Feline unemployment tops 96%
Grinan Barrett
La Lune de la presse internationale
WASHINGTON, D.C.
"We have recently witnessed an unprecedented decrease in the number of jobs for felines," said the US Labor Department's Xavier Selvze. "Most of these cats sit around all day. They display no sense of urgency or motivation, they lack objectives and they are clearly disorganized. The only things that seem to motivate these creatures is the food which they either scavenge in nature or obtain through dependency relationships with others."
The government's goal is to create new, dynamic workplace environments in order to give proper motivation to these unemployed and often overweight felines.
"We intend to put these lazy fat cats to work," continued Selvze. "Enough of this sitting around all day. Do you realize some of these creatures sleep sixteen hours a day? This is unprecedented and totally unacceptable."

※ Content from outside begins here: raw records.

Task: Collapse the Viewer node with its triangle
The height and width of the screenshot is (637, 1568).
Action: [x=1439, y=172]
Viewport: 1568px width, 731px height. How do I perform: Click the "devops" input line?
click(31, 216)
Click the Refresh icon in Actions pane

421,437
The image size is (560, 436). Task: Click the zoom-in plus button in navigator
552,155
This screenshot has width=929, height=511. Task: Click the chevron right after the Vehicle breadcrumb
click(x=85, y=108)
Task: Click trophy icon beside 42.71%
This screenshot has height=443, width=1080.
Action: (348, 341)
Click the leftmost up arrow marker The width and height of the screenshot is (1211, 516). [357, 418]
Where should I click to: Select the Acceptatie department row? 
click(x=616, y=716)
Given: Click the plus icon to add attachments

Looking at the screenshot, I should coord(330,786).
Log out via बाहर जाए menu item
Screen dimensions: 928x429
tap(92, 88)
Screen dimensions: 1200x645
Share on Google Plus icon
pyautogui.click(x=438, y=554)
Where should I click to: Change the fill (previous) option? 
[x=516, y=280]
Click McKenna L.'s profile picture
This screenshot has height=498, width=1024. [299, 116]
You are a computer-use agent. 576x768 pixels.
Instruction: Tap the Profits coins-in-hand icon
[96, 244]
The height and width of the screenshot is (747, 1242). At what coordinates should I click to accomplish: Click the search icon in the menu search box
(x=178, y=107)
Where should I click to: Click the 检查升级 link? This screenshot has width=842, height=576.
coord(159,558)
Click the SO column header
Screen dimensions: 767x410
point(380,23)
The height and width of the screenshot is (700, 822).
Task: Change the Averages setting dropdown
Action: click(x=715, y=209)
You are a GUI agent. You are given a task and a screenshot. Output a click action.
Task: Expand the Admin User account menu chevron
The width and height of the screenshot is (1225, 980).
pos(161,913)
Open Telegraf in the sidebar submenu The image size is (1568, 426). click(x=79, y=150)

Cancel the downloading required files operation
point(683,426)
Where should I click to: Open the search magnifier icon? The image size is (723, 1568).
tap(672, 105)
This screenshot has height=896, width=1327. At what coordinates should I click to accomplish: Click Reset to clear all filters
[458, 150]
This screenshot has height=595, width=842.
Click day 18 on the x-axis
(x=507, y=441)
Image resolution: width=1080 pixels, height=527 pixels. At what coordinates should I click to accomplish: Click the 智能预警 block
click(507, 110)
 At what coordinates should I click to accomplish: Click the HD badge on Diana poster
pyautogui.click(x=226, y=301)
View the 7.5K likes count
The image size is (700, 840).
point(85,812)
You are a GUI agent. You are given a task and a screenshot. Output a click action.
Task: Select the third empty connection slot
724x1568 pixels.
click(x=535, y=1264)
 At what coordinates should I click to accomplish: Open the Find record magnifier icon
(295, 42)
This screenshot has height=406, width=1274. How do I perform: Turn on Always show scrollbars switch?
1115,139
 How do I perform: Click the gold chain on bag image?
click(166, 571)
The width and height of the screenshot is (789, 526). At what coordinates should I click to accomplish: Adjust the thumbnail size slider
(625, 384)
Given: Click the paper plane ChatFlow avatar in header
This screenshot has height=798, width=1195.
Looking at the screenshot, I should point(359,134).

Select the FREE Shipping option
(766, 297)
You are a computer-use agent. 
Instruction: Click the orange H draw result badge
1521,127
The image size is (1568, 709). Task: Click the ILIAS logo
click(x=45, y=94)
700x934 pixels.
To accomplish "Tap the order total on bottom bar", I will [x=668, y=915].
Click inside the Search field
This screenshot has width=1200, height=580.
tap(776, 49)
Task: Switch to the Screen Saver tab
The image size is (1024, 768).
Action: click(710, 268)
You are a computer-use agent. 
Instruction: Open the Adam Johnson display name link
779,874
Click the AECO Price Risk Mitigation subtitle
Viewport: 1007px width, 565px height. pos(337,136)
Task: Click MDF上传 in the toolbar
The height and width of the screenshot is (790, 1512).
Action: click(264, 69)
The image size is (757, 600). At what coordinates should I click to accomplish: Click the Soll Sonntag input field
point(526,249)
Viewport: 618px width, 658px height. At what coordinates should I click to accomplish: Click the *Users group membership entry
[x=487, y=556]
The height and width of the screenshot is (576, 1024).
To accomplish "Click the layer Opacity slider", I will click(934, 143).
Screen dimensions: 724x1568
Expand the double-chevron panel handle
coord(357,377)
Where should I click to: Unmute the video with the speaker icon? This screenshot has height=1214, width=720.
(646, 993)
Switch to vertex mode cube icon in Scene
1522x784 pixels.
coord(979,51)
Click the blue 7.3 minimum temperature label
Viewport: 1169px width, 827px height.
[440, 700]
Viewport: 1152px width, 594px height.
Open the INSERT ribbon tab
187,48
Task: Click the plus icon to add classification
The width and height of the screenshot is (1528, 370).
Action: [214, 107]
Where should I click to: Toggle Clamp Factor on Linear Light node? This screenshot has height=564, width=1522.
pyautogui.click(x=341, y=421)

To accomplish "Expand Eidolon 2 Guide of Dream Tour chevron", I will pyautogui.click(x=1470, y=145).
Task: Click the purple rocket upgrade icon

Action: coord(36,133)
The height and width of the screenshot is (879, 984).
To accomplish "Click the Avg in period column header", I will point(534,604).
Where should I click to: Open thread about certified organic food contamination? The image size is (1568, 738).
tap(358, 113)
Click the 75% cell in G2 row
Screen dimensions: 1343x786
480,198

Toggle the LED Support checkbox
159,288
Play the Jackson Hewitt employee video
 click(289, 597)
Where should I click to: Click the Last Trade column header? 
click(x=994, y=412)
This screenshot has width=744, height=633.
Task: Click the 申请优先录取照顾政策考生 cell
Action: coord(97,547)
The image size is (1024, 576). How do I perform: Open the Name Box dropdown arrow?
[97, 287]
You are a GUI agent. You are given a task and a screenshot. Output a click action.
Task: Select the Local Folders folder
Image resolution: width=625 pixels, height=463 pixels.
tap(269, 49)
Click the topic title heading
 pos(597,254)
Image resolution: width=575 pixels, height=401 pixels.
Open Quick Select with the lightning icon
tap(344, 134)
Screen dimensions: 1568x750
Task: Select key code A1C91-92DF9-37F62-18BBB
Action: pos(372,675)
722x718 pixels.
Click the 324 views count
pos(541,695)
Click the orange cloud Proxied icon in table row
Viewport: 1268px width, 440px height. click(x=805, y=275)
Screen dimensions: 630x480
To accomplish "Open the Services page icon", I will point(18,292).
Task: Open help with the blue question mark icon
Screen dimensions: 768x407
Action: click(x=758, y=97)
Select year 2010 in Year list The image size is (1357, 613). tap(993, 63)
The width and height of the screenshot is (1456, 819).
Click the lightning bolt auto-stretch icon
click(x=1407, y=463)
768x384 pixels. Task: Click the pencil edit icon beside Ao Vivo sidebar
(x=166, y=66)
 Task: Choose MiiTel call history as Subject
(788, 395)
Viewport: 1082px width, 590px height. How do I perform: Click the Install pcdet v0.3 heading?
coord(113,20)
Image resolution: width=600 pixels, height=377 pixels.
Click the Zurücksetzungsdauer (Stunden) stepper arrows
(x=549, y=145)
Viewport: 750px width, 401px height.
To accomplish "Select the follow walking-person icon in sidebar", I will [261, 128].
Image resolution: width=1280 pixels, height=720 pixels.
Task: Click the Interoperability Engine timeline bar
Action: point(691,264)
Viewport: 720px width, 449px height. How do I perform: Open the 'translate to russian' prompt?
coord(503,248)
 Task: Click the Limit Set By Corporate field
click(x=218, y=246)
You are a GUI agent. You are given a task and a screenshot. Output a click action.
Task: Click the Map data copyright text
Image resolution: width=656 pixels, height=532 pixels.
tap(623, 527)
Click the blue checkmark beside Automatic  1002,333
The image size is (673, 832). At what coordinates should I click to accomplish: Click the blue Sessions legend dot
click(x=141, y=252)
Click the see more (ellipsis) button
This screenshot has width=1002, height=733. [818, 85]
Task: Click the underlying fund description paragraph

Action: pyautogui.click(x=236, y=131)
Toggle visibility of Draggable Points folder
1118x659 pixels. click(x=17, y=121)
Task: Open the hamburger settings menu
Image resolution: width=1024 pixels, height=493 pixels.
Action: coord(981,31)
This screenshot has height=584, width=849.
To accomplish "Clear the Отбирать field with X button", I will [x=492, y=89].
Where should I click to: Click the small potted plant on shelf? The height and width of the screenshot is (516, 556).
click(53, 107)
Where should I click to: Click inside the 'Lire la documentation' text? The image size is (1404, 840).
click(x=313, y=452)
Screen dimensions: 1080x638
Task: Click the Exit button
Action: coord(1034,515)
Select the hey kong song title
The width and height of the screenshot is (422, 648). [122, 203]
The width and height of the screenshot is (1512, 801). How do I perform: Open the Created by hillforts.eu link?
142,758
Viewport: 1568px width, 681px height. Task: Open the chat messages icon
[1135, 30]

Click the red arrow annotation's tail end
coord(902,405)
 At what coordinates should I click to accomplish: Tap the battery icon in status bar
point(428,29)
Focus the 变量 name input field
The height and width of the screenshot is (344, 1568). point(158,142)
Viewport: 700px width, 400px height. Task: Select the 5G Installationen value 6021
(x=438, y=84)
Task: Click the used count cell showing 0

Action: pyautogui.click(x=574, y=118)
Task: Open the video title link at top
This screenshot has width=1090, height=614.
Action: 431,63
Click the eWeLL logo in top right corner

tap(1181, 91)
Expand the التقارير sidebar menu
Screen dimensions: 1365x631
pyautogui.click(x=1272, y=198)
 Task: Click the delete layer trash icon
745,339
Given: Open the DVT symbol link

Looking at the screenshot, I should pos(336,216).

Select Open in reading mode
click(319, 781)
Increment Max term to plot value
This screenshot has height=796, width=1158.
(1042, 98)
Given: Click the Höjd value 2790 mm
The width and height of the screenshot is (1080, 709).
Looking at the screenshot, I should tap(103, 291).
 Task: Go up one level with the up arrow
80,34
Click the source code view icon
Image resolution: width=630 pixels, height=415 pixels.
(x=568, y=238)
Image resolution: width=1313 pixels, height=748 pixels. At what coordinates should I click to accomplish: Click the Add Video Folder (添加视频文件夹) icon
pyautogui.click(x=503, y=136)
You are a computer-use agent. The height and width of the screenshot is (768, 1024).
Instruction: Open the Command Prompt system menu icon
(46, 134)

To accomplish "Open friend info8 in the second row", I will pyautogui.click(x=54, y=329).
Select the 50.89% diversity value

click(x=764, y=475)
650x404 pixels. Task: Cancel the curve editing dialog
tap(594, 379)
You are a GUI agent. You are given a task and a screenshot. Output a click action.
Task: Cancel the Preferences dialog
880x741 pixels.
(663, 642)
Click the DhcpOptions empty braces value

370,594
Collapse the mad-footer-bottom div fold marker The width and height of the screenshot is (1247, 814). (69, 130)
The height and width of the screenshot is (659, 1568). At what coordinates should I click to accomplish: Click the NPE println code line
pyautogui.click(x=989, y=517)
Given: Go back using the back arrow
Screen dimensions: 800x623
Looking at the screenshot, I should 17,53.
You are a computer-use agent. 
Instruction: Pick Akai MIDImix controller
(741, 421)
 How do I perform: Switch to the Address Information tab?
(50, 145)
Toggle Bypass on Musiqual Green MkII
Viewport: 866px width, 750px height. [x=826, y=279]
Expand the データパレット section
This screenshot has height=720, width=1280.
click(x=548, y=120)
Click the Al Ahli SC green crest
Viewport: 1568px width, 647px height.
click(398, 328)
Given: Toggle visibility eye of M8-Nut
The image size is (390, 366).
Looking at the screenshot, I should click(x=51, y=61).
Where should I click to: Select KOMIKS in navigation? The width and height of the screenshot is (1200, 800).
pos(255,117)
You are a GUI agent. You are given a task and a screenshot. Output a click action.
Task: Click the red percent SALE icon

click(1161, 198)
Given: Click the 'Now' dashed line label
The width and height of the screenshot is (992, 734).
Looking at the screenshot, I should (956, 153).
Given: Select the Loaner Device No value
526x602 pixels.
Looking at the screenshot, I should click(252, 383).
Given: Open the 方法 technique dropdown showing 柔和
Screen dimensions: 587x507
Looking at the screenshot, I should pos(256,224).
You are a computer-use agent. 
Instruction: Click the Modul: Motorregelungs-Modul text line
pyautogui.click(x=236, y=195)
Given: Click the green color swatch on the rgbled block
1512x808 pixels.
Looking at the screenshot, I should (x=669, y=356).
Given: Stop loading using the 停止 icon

The few cats that have enjoyed continued employment have often been engaged in laboratory experiments and scientific work, Selvze said. The government intends to increase tax incentives for corporations that use feline labor, thus encouraging companies to include an increasing number of cats in the work force. An overwhelming majority of the currently employed are involved in the cosmetics and pharmaceutical businesses, Selvze explained.
"In an ideal world, we'd like to see these numbers decrease to about fifteen or twenty percent," Selvze explained. "Most cats know they should be doing more with their lives. They really lack an overall sense of purpose. It's as if they feel entitled to exist in nature without contributing to our economic system. We're dedicated to changing that."